Available data below:
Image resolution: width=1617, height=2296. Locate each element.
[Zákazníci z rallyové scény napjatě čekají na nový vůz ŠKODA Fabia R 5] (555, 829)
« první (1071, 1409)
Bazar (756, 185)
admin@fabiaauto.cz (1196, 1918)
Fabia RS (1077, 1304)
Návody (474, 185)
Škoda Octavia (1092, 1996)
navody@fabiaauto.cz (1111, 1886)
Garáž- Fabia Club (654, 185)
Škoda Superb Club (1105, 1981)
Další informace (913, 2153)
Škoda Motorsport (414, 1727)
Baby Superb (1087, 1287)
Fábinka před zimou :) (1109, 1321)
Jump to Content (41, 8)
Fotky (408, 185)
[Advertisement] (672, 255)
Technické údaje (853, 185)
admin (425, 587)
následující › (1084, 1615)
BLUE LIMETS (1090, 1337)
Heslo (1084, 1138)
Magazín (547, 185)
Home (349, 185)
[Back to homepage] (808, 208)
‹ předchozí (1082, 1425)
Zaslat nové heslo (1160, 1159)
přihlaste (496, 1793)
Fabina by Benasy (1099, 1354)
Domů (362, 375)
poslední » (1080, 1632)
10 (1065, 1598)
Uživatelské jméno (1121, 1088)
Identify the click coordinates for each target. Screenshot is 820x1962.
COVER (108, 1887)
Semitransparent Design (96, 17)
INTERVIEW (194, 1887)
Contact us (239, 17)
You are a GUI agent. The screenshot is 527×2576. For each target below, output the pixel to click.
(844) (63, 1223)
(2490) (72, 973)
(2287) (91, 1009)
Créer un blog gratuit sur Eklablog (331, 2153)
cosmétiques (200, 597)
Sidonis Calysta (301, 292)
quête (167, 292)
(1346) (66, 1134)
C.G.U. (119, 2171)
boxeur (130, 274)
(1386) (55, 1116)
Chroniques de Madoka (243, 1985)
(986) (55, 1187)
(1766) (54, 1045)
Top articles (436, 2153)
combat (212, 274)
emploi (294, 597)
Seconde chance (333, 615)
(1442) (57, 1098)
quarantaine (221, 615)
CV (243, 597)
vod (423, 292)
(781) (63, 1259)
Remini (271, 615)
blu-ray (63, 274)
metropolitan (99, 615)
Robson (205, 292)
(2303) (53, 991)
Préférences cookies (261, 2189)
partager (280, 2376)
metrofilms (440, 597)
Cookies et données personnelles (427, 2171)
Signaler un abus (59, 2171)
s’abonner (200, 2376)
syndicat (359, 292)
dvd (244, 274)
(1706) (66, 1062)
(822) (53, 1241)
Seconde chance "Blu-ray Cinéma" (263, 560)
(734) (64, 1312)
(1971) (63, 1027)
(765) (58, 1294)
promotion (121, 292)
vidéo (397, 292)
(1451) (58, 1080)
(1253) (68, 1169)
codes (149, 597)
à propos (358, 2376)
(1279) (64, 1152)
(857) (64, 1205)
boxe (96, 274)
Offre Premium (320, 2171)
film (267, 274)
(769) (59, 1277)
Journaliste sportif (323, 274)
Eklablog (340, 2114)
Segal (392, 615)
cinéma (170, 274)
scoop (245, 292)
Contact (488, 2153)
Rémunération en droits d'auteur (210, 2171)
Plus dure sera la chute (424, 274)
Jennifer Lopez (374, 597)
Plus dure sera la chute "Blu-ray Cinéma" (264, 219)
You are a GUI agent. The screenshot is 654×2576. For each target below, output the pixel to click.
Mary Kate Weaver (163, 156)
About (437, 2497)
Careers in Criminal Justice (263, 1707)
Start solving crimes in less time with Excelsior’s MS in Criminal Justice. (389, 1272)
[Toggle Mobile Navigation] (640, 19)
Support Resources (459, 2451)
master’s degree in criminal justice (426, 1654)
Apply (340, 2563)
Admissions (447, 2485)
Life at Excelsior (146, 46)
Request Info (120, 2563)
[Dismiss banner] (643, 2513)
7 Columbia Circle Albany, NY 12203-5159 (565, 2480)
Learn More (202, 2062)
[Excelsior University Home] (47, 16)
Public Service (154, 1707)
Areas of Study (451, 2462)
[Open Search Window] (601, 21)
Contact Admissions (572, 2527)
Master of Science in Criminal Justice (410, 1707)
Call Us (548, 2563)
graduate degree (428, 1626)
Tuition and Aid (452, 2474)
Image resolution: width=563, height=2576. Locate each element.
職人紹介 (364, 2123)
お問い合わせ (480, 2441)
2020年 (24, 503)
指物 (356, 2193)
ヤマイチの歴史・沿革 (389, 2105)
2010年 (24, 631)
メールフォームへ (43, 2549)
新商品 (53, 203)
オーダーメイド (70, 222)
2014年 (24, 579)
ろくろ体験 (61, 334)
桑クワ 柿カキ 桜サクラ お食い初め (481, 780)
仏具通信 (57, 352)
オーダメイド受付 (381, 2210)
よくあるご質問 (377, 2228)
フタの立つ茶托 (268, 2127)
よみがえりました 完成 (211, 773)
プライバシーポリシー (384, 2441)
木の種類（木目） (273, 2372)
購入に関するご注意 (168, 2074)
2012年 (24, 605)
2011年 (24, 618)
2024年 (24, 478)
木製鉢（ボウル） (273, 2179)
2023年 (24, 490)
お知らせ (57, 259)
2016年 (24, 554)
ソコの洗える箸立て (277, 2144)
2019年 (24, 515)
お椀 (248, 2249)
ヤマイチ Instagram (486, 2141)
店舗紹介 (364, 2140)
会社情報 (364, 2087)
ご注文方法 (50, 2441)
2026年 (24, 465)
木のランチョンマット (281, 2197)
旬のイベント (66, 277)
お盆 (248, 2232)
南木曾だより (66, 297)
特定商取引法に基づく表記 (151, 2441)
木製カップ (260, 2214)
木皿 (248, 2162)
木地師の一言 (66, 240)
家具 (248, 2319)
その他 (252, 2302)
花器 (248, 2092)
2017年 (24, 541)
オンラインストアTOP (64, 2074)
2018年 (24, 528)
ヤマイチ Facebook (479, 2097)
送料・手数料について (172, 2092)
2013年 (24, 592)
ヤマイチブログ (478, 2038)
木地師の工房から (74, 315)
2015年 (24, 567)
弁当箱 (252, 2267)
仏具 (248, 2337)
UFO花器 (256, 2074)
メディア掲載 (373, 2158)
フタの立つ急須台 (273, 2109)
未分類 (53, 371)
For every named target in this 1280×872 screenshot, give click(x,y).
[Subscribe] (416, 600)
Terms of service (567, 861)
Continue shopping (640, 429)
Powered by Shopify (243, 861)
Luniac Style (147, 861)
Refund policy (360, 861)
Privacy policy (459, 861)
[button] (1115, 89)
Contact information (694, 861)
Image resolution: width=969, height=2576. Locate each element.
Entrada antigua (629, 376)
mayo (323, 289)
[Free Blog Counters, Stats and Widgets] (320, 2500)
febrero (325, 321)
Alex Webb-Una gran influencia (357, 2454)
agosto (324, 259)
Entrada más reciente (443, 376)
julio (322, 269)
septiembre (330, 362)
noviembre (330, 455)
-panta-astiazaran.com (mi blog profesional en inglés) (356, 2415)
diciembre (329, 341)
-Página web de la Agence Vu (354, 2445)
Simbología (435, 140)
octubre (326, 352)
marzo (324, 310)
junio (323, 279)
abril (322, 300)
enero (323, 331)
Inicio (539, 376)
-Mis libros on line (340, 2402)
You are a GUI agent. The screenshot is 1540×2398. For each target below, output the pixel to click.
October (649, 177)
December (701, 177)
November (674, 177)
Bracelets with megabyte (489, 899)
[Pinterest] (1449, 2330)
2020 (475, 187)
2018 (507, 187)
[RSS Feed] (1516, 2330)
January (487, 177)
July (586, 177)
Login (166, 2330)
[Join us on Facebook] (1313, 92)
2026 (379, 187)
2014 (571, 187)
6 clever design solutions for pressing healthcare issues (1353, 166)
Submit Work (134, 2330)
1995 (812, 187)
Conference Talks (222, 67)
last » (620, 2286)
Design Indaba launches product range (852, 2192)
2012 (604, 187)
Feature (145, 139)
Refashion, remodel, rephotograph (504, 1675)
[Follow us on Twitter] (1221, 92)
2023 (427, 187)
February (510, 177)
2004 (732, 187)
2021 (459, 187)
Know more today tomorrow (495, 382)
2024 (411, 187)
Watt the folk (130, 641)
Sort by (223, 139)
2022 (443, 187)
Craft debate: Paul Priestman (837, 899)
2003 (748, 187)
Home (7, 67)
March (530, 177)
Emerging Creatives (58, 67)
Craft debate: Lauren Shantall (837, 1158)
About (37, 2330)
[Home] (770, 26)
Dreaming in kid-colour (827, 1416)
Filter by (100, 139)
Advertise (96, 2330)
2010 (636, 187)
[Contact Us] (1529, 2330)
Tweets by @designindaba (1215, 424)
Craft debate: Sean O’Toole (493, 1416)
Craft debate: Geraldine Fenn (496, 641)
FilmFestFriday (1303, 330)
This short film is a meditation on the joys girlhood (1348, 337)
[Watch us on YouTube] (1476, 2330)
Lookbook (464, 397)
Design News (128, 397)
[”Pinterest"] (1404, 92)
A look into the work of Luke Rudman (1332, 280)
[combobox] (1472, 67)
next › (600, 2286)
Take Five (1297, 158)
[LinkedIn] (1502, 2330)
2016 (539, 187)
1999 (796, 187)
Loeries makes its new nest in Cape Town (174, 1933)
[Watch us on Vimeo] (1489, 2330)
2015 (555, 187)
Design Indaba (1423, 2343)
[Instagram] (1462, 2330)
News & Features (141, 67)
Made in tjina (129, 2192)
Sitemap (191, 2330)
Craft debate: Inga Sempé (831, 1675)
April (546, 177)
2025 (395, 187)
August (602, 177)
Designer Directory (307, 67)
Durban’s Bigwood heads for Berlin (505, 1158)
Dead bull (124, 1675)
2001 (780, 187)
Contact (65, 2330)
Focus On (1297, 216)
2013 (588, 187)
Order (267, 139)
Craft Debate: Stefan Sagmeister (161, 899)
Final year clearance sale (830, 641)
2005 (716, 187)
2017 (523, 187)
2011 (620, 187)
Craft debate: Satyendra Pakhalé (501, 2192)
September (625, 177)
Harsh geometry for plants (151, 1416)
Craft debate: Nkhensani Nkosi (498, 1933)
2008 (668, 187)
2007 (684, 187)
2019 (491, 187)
End of Available data.
The count alone is needed: how many lines of these entries contain the word "sera"?

_Task answer_: 2